Allied World Assurance Company Holdings AG, which is expected to have a new Canadian corporate parent, recently reported a 3.1-point deterioration, year over year, in its first-quarter combined ratio, nearly a month after Cyclone Debbie hit the north shore of Australia’s Queensland coast.
Zug, Switzerland-based Allied World, whose coverages include commercial liability, released Wednesday its financial results for the three months ending March 31. Its combined ratio in the most recent quarter was 99.1% up 3.1 points from 96% in Q1 2016.
Four months ago, Allied World announced it has agreed to be acquired by Toronto-based Fairfax Financial Holdings Ltd.
Broken down by segment, Allied World’s combined ratios were 102.6% in North American insurance (up 7 points from 95.6% in Q1 2016), 107.4% in global markets insurance (a 14.4 point improvement from 121.8% in Q1 2016) and 87.8% in reinsurance (a 5.5-point deterioration from 82.5% in Q1 2016).
During the most recent quarter, Allied World said it “experienced $11.0 million in catastrophe losses, or 2.0 percentage points on the loss and loss expense ratio, related to Cyclone Debbie, compared to no reportable catastrophe losses in prior year quarter.” Of its cat losses in the first three months of this year, “$7.5 million was recorded in the Reinsurance segment and $3.5 million was recorded in the Global Markets Insurance segment.”
“During the first quarter of 2017, the company recorded net favorable reserve development on prior loss years of $$1.7 million, compared to $25.4 million a year ago,” Allied World said in a press release. “In the prior year quarter, the company benefited from significant favorable development in the Reinsurance segment. In the current quarter, adverse development in the North American Insurance segment was offset by favorable development in both the Global Markets Insurance segment and the Reinsurance segment.”
From a branch office in Toronto, Allied World Canada’s coverages include privacy breach, directors and officers, representations and warranty and energy risks. Worldwide, Allied World writes insurance in the Lloyd’s market through Syndicate 2232.
The proposed acquisition by Fairfax, announced Dec. 18, was valued at the time at nearly $5 billion. Fairfax has said if the deal goes through, Allied World shareholders would receive a combination of Fairfax shares and cash equal to $54 per Allied World share.

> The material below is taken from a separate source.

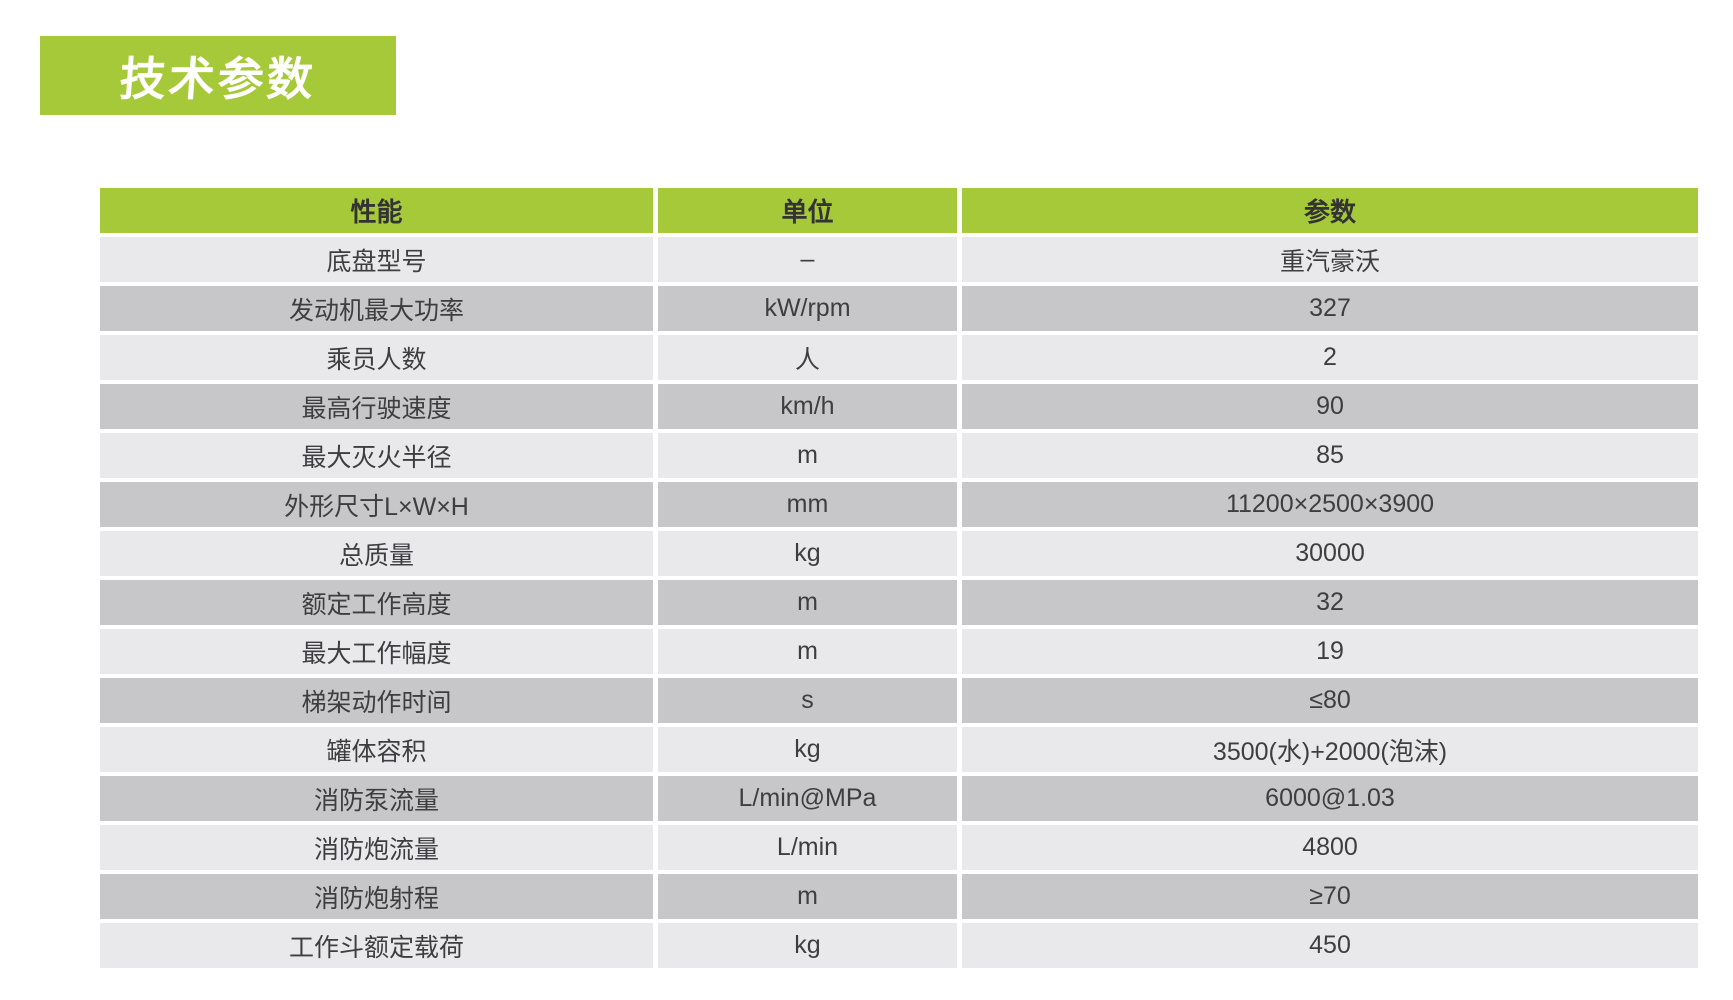  What do you see at coordinates (808, 260) in the screenshot?
I see `spec-unit-cell: –` at bounding box center [808, 260].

Fairfax’s holdings include Toronto-based Northbridge Insurance, Stamford, Conn.-based OdysseyRe and Brit PLC, a London-based insurance provider in the Lloyd’s market. Fairfax is seeking partners to help fund the cash component of its offers. The first partner to go public was Ontario Municipal Employees Retirement System, which said earlier it agreed to chip in US$1 billion, which would give OMERS about 21% of Allied World’s issued and outstanding shares.
Allied World said April 26 that for the three months ending March 31, the company recorded net premiums written of $676 million, down 4% from $704 million in Q1 2016.
In the most recent quarter, Allied World reported net premiums written of $254 million in North American insurance (down from $315.2 million in Q1 2016), $89.6 million in global markets insurance (down from $94.2 million in Q1 2016) and $333 million reinsurance (up from $169.6 million in Q1 2016).
An acquisition by Fairfax is subject to approval by shareholders of Allied World and by securities, insurance and competition regulators. Fairfax has the option to fund part of the cash portion by issuing debt or equity or by bringing in partners. Depending on how much equity Fairfax issues, the deal could also require approval of shareholders of Fairfax, which is traded on the Toronto Stock Exchange.
Founded in 1985 by Prem Watsa, Fairfax’s U.S. insurers include workers’ compensation provider Zenith National and Crum & Forster. Non-insurance holdings include Sporting Life Inc., Keg Restaurant Ltd., Boat Rocker Media and the majority of Cara Operations Limited, whose restaurant chains include Harvey’s, Swiss Chalet and Milestone’s.